Thank you for an interesting read. This paper proposed a newton-like method in function space for approximate Bayesian inference. Specifically, the authors define functional newton direction, and propose Monte Carlo approximation to it. Furthermore the authors also proposes an improvement of the kernel by using the approximately computed second-order information. Experimental results show significant improvement over naive SVGD. I think this paper can be a good contribution to the approximate inference community, however the presentation can be improved. Specifically, the "inexact newton" paragraph needs substantial explanation: 1. Why it is safe to drop the \nabla_x k \nabla_x log p term? 2. I don't understand the justification of approximation (18) to (16). I would also like to see at least a numerical analysis on the error of this inexact Newton approximation. You can construct synthetic densities that you can compute the exact hessian of log \pi(x). Also the experiments, although with significantly better results, seems a bit toy. The original SVGD paper tested the algorithm on Bayesian neural network regression, and the dimensionality there is at least ~300 I believe. ================================================ I have read the feedback. I don't feel the feedback has addressed my concerns on the "inexact Newton" part. While further theoretical analysis might be hard at this point, I would like to see at least a toy example that you can compute exact Newton, and compare it to your approximation method.

The authors proposed a new variational inference method -- a Stein variational Newton (SVN) method. It is based on Stein variational gradient decent (SVGD) method developed in [11], and brings two main contributions. The first contribution is to apply a Newton iteration that exploits the second-order information of the probability distribution to push forward the samples. To avoid the challenge of solving a large coupled system arising from the Newton iteration, the authors present two approximations -- one dropping a cross term involving the current density function, the other using a ``mass lumping" method to decouple the system. The second contribution is the design of the kernel (of the RKHS used in the method) by incorporating the averaged Hessian of the negative logarithm of the target density function. Compared to a Gaussian kernel with isotropic structure, this rescaled kernel carries the curvature information of the target distribution which prevents samples from collapsing in high dimensions. These contributions largely accelerate the convergence of the samples to the target distribution, thus make SVN method computationally more efficient and tractable. The efficiency and tractability are demonstrated by several numerical examples with parameter dimension ranging from low (2) to high (100). Overall, this new development brings important contribution to the family of variational inference methods; the numerical demonstration is very convincing; the paper is easy to read and well-written. I am confident of the clarity and correctness of the algorithmic development. I also run the code and obtain statistically the same results and conclusions. Therefore, I recommend to accept it after some minor revisions. 1. page 5, Algorithm 2: Changing the step size of the Newton iterations looks important for the fast convergence.
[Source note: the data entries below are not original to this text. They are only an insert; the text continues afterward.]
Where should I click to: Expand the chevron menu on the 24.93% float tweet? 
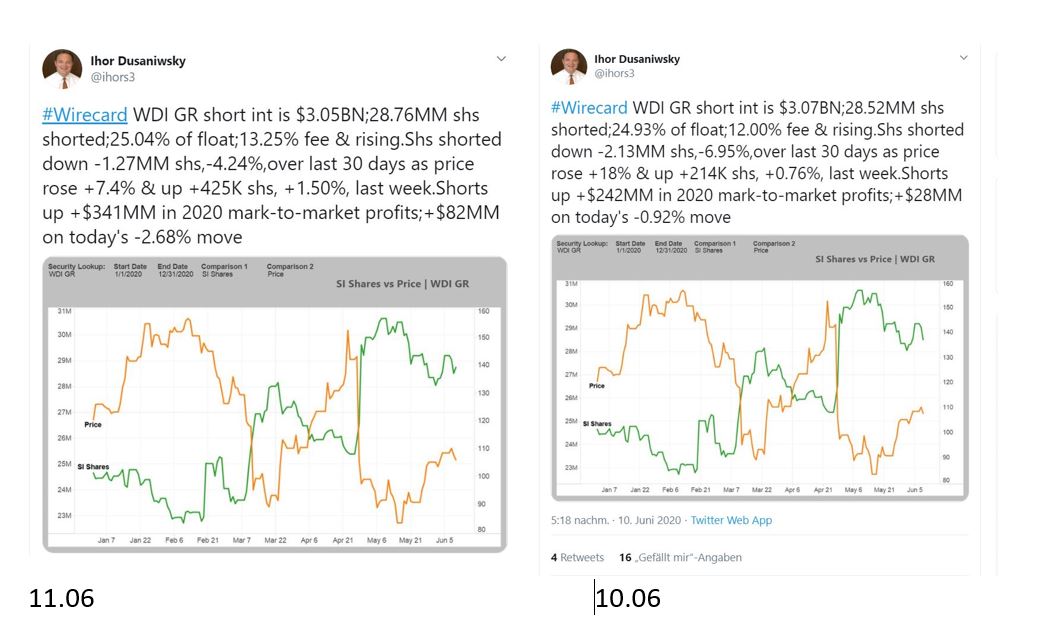tap(964, 58)
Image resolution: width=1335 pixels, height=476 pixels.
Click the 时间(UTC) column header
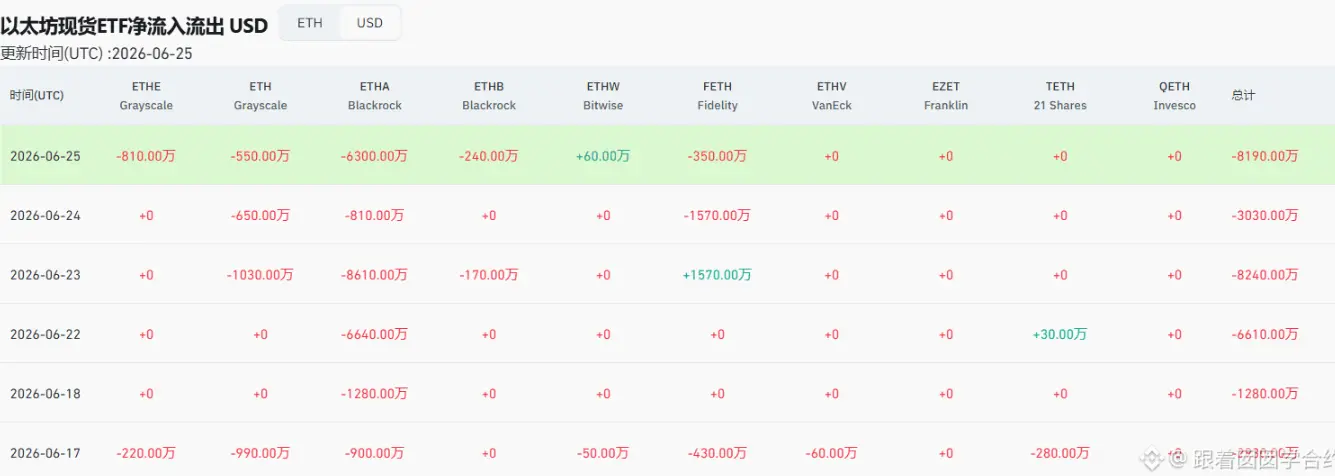(x=37, y=96)
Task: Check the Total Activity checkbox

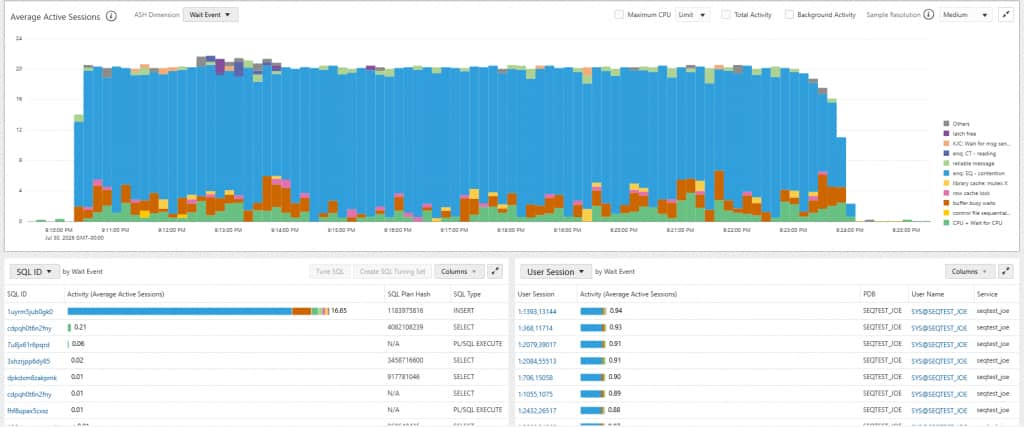Action: coord(725,14)
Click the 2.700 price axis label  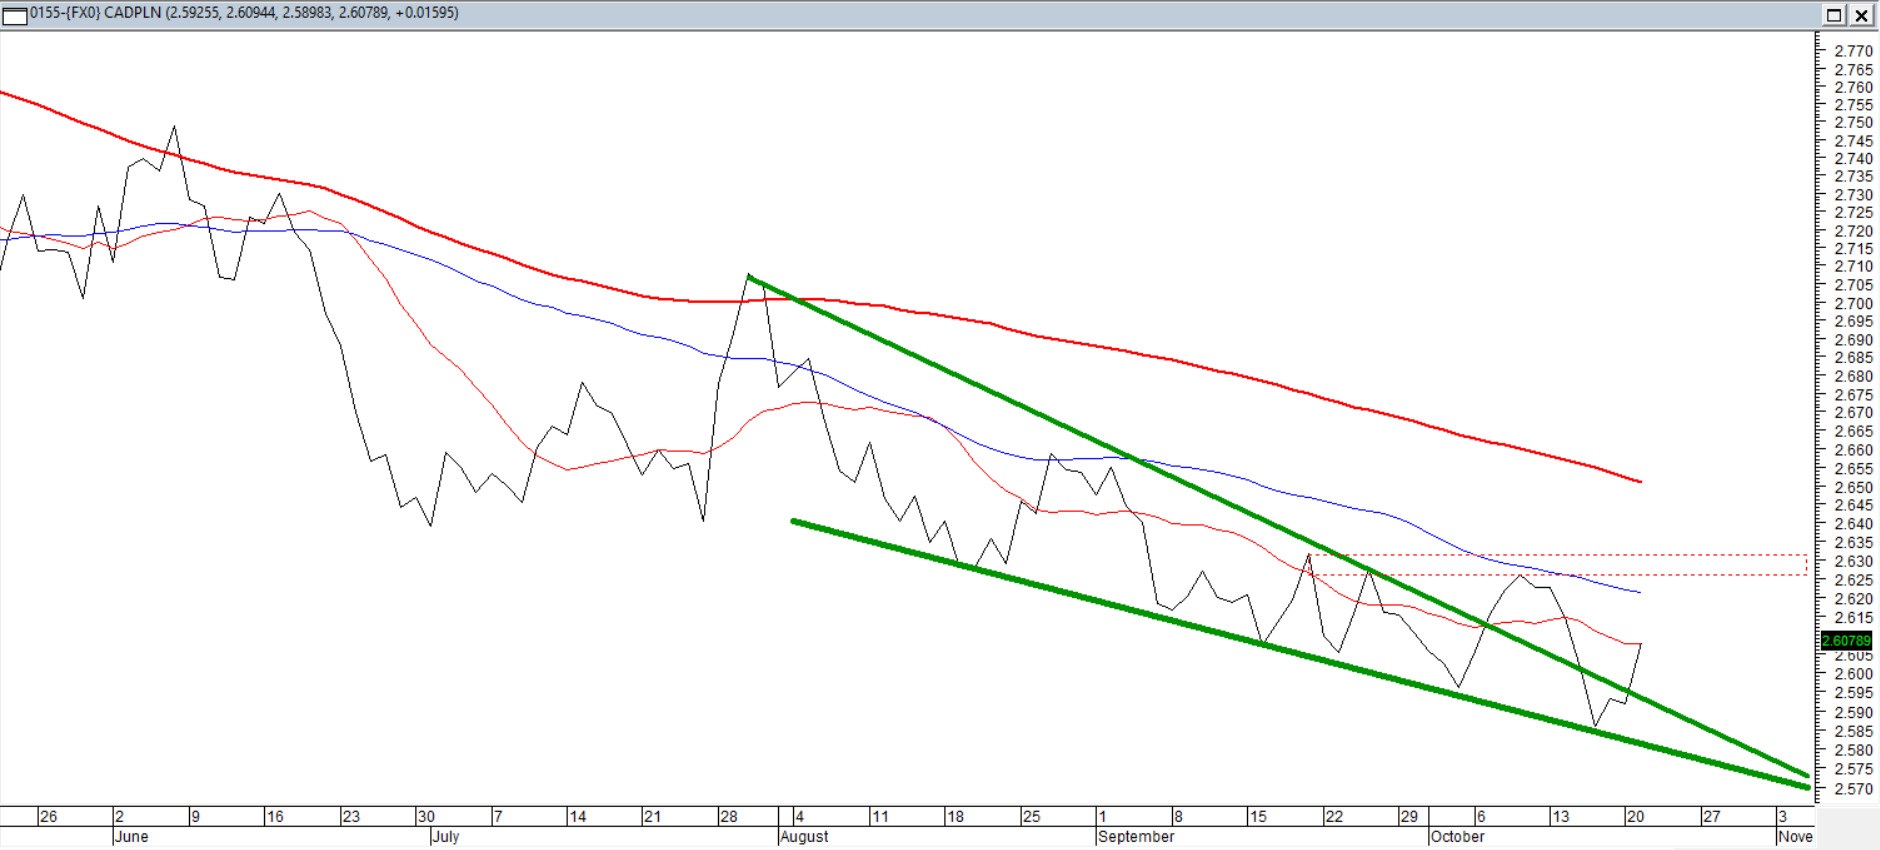coord(1853,303)
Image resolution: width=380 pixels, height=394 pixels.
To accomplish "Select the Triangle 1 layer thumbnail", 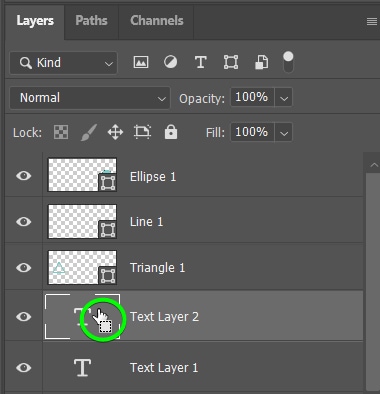I will tap(82, 268).
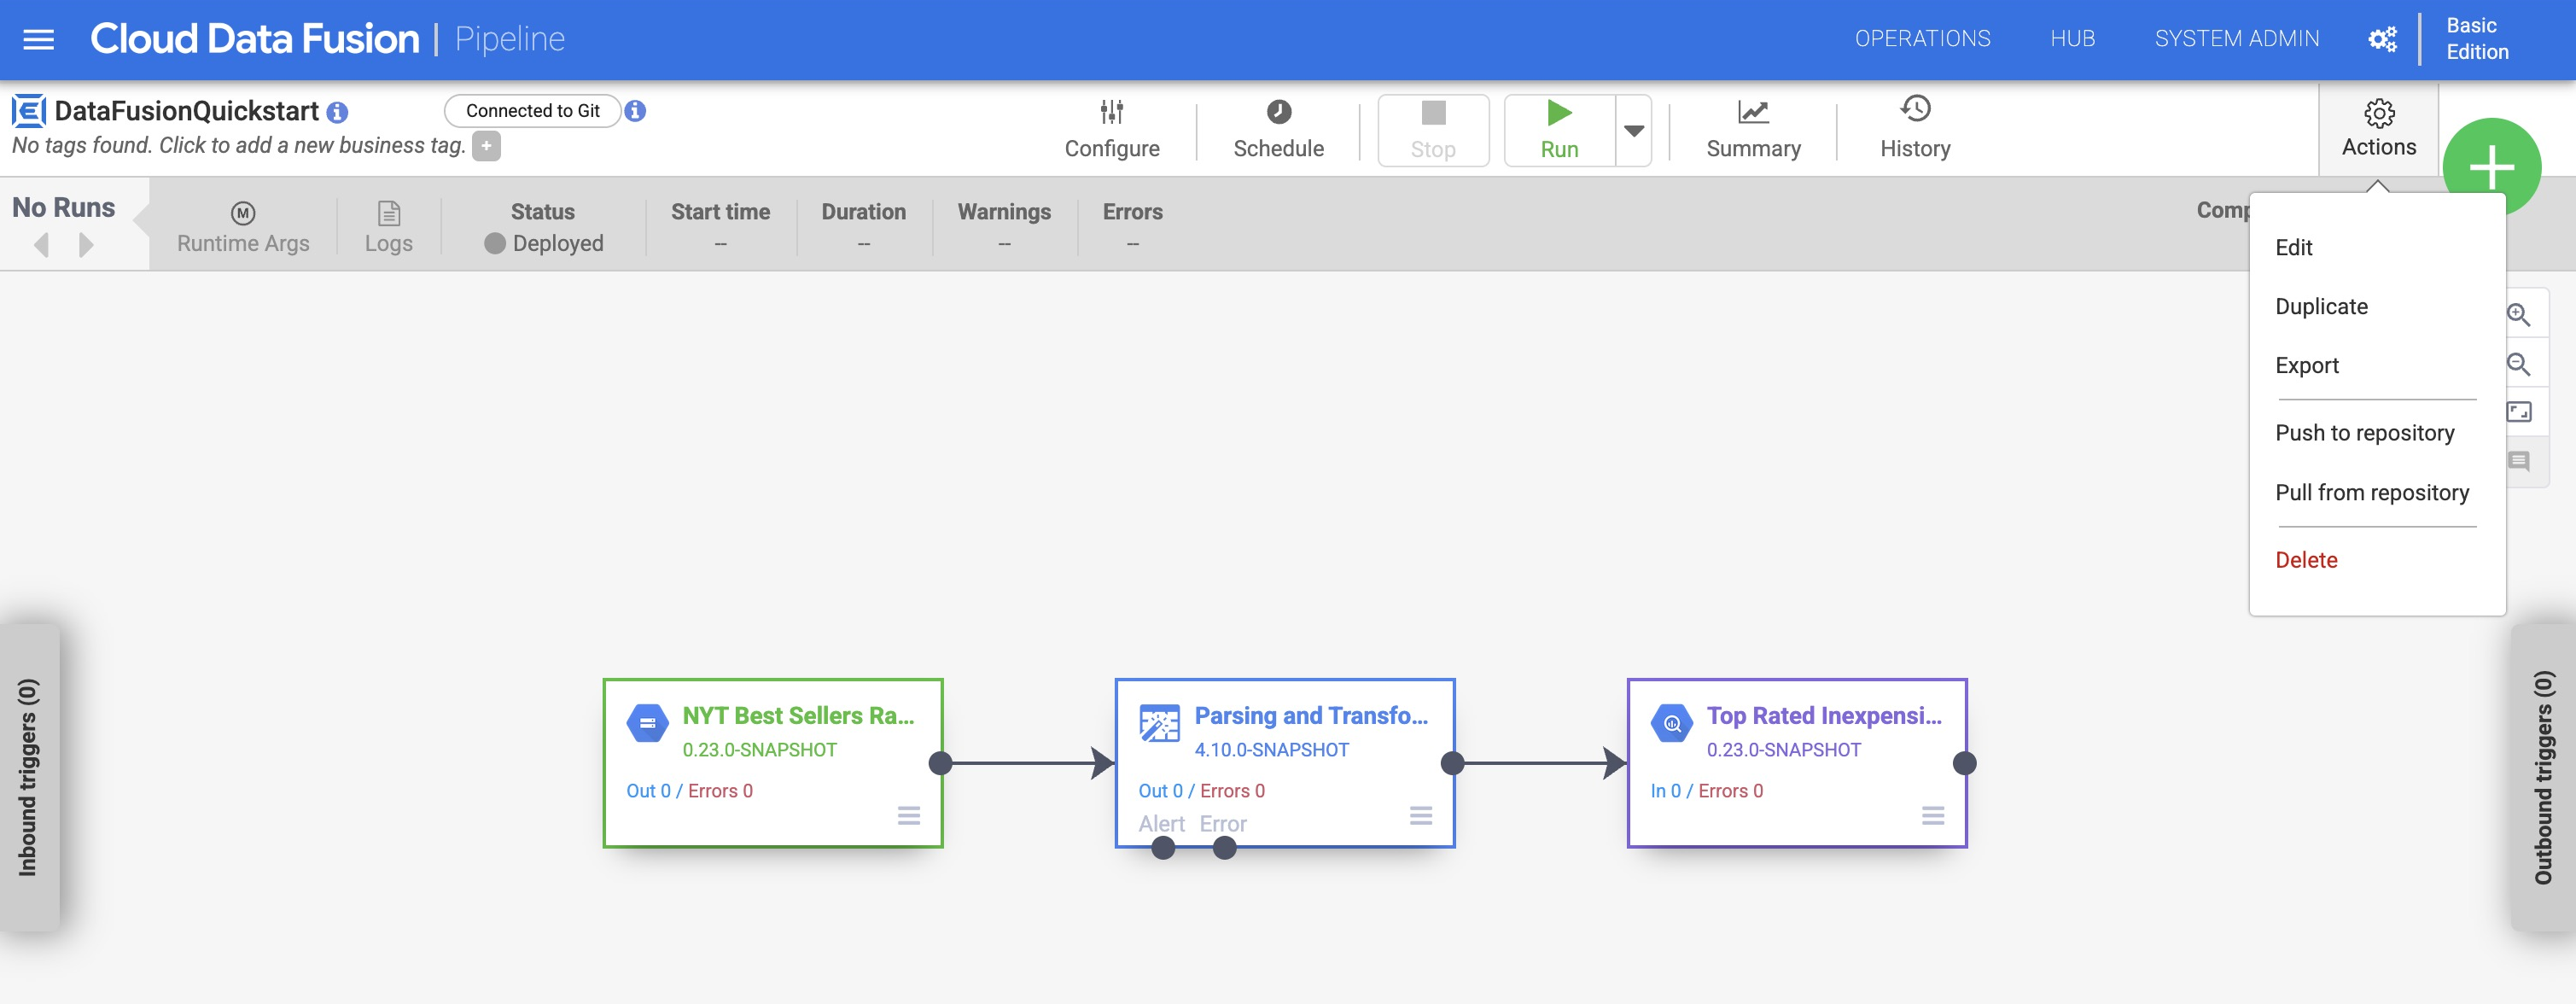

A few more details on how the author changed the step size is helpful. 2. page 5, line 174, it is not clear under what technical conditions the g(d)-weighted norm is the square of the discretized L2 norm. 3. Can the author explain why the isotropic kernel takes less time compared to the Hessian kernel, as can be observed from the different number of iterations in Figure 1? 4. supplementary material, page 4, after line 48, should the ``y" be ``x"?